Wednesday, January 18, 2017

Full of Surprises

Packing Christmas away each year is never as much fun as preparing for the holiday. When taking down the tree, unplugging the lights, and storing all the various decorations, a little melancholy filters into the moment. All the anticipation is passed. The memories seem out of place after the season. The atmosphere is colder, both outside the front door and inside our attitudes and outlook. It seems like such a long stretch of time until spring and the uplift of warmer temperatures, flowers and bright colors. Now is the gray time of the year. Aside from the hopes of a Steeler Super Bowl, there isn’t much to look forward to.

The post-Christmas doldrums don’t bother Baxter. He is a creature of habit, strict habit, unrelenting habit. If I miss a feeding time or his nightly brushing and treat, he is incensed. He doesn’t like to have his world disrupted. If I move his water dish or mattress to another spot, he is suspicious, cautious about using it and gives into the new setting only reluctantly. Baxter doesn’t like anything to shake up his world and alter his routine. His life is steady, and he wants it that way. Christmas is an unnecessary interruption as far as he is concerned, and if it is over, he couldn’t care less.

Christmas brings excitement to our lives because it surprises us. God surprised Mary, Joseph, the shepherds and the magi with the birth of His Son, but that is just the beginning of the story. He continues to surprise believers with people, events and experiences that didn’t have a place in our lives before. Some of these might be wonderful from the start like a new baby, a new friend or a new activity we love. Other surprises may throw us for a loop at first— that cancer diagnosis, that unexpected death, the drugs we found in our son’s room. Nevertheless, all of these are reminders that the Word has taken flesh and continues to dwell among us. We have to look for this meaning when we face such surprises.

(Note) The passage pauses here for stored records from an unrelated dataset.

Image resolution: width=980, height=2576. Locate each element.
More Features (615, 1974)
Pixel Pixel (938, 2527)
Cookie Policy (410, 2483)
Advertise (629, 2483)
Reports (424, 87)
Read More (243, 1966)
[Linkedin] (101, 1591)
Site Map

Happy surprises are not just good luck. They are blessings and signs of divine providence. Disorienting surprises are not just bad luck. They are challenges to our vision of faith, calling us to go deeper into the mystery of how God’s love supports us even in life’s adversities and pain. We have to be open to surprises as the experiences God uses to keep the meaning of Christmas alive throughout the year.

Baxter, you don’t know what you are missing by insisting on your rigid routine. The God who made us and loves us has a surprise in store for all of us. He showed it first in Jesus. It’s not just luck, good or bad. It’s life, full of grace.